1550 Laurel Owner's Ass'n, Inc. v. Appellate Div. of the Superior Court of L. A. Cnty.

Decision Date07 November 2018
Docket NumberB288091
CourtCalifornia Court of Appeals Court of Appeals
Parties 1550 LAUREL OWNER’S ASSOCIATION, INC., Petitioner, v. APPELLATE DIVISION OF the SUPERIOR COURT OF LOS ANGELES COUNTY, Respondent; Stephen Munshi, Real Party in Interest.

Law Offices of Joseph C. Watson and Joseph C. Watson, Los Angeles, for Petitioner.

Duane Morris and Michael L. Fox, San Francisco, for Superior Court of California, County of Los Angeles, as Amicus Curiae on behalf of Petitioner.

No appearance for Respondent Appellate Division of the Superior Court of California, County of Los Angeles.

The Kneafsey Firm, Sean M. Kneafsey and Kurt A. Dreibholz for Real Party in Interest.

Law Office of Jon B. Eisenberg and Jon B. Eisenberg, Oakland; Susan Brandt-Hawley, Glen Ellen, John A. Taylor, Burbank, Michael G. Colantuono, Pasadena, Dennis A. Fischer, Santa Monica, Robert S. Gerstein, Rex Heinke, Los Angeles, Laurie J. Hepler, San Francisco, Robin B. Johansen, Sacramento, Robin Meadow, Los Angeles, and Richard A. Rothschild, Los Angeles, for California Academy of Appellate Lawyers as Amicus Curiae.

EDMON, P. J.

Petitioner 1550 Laurel Owner’s Association, Inc. (the Association), the plaintiff below, seeks a writ of mandate directing the appellate division to vacate its order—which granted a petition for writ of mandate and directed the trial court to rule on the merits of a special motion to strike ( Code Civ.

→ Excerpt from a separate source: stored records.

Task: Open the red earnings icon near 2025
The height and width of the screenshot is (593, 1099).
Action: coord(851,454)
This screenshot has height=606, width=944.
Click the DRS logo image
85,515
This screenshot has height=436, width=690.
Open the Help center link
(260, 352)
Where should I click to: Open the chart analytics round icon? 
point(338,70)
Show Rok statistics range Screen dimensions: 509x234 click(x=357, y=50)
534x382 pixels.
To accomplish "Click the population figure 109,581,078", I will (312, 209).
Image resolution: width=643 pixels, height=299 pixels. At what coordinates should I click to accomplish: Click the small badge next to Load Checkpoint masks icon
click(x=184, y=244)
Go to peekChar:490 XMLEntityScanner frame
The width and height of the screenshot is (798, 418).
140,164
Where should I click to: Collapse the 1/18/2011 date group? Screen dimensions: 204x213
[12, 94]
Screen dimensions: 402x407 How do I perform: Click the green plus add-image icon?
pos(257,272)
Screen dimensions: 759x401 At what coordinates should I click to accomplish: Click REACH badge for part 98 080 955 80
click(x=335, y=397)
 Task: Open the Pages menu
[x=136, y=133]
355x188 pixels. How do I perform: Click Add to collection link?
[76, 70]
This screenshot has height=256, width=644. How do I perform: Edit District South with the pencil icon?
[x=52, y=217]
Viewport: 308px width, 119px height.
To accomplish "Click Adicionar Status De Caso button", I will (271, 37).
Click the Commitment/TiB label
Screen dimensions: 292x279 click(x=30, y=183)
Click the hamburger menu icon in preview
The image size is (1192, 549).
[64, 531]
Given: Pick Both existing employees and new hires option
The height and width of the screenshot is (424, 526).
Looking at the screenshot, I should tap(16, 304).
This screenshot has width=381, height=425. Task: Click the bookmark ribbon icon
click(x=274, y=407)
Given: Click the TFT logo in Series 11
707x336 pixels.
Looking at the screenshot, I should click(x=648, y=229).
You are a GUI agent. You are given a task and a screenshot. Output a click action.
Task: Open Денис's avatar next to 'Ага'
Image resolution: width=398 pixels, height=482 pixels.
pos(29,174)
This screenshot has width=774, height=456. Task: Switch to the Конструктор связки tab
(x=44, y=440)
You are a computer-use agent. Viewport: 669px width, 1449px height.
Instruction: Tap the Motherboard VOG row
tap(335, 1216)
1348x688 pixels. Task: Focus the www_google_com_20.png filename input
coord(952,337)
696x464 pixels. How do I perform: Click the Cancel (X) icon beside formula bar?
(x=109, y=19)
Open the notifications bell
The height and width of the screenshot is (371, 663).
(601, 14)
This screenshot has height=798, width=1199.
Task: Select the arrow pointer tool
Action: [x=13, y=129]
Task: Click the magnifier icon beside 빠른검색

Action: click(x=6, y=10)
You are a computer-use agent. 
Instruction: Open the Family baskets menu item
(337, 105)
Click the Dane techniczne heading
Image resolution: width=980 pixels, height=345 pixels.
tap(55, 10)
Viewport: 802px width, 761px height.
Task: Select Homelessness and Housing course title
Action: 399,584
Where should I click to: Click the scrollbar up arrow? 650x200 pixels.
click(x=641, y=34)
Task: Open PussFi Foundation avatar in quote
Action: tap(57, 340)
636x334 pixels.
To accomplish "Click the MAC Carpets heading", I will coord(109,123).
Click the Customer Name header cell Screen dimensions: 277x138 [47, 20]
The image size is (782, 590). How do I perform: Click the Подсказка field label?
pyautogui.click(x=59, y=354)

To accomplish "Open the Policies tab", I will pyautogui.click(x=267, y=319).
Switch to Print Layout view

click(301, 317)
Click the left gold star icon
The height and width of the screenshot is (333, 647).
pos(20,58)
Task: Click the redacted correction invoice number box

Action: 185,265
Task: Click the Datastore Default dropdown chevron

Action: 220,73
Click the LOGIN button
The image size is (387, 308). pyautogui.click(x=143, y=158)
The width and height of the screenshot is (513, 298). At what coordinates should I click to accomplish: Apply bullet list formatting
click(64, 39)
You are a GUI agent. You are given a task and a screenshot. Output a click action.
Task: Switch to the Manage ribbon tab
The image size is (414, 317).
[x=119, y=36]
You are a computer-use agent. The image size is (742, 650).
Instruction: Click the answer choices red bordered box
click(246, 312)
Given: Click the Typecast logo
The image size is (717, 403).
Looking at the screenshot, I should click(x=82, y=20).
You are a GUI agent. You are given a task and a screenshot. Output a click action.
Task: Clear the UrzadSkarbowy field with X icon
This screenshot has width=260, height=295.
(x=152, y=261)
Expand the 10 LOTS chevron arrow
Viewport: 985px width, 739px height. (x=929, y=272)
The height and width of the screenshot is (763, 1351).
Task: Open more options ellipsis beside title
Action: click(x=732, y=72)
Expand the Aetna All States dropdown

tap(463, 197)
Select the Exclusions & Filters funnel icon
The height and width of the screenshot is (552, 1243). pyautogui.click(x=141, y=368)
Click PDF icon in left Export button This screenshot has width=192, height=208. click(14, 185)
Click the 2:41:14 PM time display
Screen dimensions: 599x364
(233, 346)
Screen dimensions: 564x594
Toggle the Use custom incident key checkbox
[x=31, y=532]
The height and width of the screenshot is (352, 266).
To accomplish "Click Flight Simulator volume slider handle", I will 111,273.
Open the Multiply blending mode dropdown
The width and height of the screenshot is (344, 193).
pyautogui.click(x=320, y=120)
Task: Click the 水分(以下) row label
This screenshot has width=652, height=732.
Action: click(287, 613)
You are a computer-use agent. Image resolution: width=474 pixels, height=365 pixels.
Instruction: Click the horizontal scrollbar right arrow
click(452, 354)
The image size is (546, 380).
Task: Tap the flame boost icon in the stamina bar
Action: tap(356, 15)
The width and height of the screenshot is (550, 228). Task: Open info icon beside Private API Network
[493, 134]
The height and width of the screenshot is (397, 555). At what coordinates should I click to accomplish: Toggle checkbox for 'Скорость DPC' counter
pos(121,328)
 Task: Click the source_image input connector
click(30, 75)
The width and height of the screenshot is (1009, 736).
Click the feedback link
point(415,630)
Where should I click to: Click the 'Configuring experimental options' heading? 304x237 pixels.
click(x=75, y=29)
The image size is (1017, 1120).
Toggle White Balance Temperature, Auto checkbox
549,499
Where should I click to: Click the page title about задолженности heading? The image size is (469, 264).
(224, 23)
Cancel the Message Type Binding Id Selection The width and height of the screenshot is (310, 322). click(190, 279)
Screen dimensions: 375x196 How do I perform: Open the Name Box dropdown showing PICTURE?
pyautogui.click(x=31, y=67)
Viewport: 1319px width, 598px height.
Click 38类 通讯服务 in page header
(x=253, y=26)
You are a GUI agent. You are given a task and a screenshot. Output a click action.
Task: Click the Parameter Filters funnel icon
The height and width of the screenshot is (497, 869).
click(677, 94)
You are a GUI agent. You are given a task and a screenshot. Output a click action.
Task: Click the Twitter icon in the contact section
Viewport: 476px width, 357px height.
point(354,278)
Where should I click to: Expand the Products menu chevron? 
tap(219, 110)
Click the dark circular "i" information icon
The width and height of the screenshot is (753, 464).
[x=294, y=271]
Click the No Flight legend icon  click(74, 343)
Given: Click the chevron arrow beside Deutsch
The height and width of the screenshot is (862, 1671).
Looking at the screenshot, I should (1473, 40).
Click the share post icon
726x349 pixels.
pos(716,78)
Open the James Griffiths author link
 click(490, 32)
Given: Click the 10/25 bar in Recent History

Proc., § 425.16 )1 filed by defendant and real party in interest Stephen Munshi (Munshi)—and to enter a new and different order denying Munshi’s petition for writ of mandate.

The essential issue presented is whether a special motion to strike may be brought in a limited civil case. Section 92 enumerates permissible pleadings and motions in limited civil cases. At subdivision (d), it provides that "[m]otions to strike are allowed only on the ground that the damages or relief sought are not supported by the allegations of the complaint." (Italics added.) A special motion to strike, or anti-SLAPP motion,2 is one brought on the ground that the cause of action against the defendant arose from defendant’s exercise of the constitutional right of petition or free speech in connection with a public issue so as to require the plaintiff to establish a probability of prevailing on the claim ( § 425.16, subd. (b)(1) )—not "on the ground that the damages or relief sought are not supported by the allegations of the complaint." (§ 92, subd. (d), hereafter, § 92(d).) We conclude the restrictive language of section 92(d), which limits the type of motions to strike that may be brought in a limited civil case, precludes the filing of a special motion to strike in such a case. Therefore, we grant the relief requested.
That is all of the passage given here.